L’arresto dell’ex principe Andrea non è uno shock, è una conferma di ciò che tutti sospettavamo da anni: il privilegio non è protezione, è solo una lente che ingrandisce la tua ipocrisia. Per anni, la corona ha funzionato come un paravento: ti proteggeva dal giudizio, dal pudore e dalla legge. Ma ora il paravento è caduto, e davanti a noi resta solo l’immagine di un uomo che ha pensato di poter trattare i bambini come pedine in un gioco che lui stesso chiamava impunibile.
E qui non ci sono scuse, né titoli nobiliari a mitigare la responsabilità. La violenza sui minori non è un peccato da sopportare con discrezione, non è un errore da perdonare col sorriso sornione. È crimine, pura e semplice. Ogni abuso deve essere perseguito con la massima durezza, perché ogni minuto in cui un bambino soffre è un minuto in cui la società fallisce nel suo compito più sacro: proteggerlo.

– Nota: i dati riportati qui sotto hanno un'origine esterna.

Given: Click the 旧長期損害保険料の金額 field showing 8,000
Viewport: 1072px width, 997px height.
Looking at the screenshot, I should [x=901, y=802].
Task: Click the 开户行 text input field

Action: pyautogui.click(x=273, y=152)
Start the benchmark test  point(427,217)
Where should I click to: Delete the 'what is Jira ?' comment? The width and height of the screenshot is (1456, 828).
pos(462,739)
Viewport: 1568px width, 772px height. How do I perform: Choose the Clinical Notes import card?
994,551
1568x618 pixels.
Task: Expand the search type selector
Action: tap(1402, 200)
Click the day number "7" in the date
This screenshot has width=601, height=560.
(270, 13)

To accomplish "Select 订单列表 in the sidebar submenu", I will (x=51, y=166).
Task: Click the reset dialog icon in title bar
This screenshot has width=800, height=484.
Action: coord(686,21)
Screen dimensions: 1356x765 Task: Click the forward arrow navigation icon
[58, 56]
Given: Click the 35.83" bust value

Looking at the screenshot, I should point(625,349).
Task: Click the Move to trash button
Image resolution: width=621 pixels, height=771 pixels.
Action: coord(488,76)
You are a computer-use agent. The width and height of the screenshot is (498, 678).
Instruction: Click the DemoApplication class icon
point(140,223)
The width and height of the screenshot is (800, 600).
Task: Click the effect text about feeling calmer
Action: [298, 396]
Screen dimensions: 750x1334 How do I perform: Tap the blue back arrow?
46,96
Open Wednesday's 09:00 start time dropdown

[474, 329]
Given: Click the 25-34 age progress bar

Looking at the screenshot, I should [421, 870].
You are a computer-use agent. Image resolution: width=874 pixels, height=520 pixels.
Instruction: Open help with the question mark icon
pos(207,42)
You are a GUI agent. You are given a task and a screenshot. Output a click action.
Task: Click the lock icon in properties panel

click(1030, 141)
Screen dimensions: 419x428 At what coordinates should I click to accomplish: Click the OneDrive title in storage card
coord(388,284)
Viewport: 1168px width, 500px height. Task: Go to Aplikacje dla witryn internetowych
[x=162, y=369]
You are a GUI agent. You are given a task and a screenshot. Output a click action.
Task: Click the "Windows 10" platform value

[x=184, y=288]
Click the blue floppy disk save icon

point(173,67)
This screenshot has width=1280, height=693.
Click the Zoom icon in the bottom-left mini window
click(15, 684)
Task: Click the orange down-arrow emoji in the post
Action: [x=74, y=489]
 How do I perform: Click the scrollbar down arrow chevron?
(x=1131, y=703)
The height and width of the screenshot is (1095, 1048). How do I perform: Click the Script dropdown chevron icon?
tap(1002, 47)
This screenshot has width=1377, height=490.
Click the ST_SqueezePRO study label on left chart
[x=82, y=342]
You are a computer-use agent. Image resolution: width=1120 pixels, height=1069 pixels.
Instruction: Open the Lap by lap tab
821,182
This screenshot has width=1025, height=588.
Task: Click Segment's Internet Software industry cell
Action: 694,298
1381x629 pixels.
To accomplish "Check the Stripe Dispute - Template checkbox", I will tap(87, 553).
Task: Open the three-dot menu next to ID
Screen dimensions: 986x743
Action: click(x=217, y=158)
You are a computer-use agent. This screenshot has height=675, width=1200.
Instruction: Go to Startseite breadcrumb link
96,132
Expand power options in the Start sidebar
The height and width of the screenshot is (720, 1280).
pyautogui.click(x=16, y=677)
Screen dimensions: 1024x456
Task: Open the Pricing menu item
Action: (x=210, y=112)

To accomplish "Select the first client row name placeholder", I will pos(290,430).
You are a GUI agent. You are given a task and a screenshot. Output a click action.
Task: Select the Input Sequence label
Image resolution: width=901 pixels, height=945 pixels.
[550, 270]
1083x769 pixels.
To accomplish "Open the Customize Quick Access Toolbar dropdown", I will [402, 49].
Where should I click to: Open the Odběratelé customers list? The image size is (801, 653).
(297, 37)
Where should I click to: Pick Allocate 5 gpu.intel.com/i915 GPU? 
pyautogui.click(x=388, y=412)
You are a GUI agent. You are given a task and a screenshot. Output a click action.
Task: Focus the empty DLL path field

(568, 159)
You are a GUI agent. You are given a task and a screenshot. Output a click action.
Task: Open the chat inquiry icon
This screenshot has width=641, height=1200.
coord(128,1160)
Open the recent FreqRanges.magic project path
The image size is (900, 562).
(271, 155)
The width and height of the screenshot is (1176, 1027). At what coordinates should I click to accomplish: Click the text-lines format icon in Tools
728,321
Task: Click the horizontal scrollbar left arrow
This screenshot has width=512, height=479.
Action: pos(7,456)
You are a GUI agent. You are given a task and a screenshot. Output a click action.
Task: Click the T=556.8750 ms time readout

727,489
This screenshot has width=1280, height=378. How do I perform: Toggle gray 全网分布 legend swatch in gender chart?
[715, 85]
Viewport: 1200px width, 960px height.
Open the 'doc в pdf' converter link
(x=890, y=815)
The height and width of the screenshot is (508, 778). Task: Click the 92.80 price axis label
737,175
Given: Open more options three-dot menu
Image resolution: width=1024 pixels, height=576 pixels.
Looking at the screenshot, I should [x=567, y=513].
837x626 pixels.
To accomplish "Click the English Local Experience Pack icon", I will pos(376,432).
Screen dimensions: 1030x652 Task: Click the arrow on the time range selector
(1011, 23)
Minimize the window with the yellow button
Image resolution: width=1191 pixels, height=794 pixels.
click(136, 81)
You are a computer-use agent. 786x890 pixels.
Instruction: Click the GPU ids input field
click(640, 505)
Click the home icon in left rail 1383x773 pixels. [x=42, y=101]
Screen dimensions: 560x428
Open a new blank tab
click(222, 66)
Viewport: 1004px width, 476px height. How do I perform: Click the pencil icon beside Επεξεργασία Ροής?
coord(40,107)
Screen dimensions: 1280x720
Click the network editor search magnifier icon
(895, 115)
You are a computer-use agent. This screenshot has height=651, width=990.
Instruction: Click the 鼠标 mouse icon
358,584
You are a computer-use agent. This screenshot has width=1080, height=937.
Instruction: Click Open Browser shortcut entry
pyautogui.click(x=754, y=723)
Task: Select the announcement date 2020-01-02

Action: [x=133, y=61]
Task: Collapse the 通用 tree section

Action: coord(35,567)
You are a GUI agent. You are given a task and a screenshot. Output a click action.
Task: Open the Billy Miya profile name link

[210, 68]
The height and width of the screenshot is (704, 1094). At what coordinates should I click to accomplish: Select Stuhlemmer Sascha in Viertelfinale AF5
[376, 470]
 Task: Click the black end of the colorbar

Se Andrea pensava che la sua corona lo rendesse intoccabile, ha imparato troppo tardi che la giustizia non ha stemmi e non distingue tra sangue blu e sangue comune. E questo dovrebbe insegnare qualcosa a tutti: la violenza sui minori non conosce eccezioni. Non c’è titolo, ricchezza o influenza che possa comprarti l’impunità. E chi lo tenta merita di pagare – e pagare duramente.
In un mondo ideale, la pena dovrebbe essere proporzionata solo alla ferocia del crimine. In un mondo reale, la vergogna pubblica e l’ostracismo sociale sono il minimo che meritano gli autoproclamati “intoccabili” che hanno tradito la fiducia più sacra: quella di un bambino.
La morale è semplice: la giustizia non ha corona, e la società deve ricordarsi che i bambini sono sacri. Chi osa far loro del male deve tremare, a prescindere da chi sia, da dove venga, o da quanto oro luccichi al suo collo.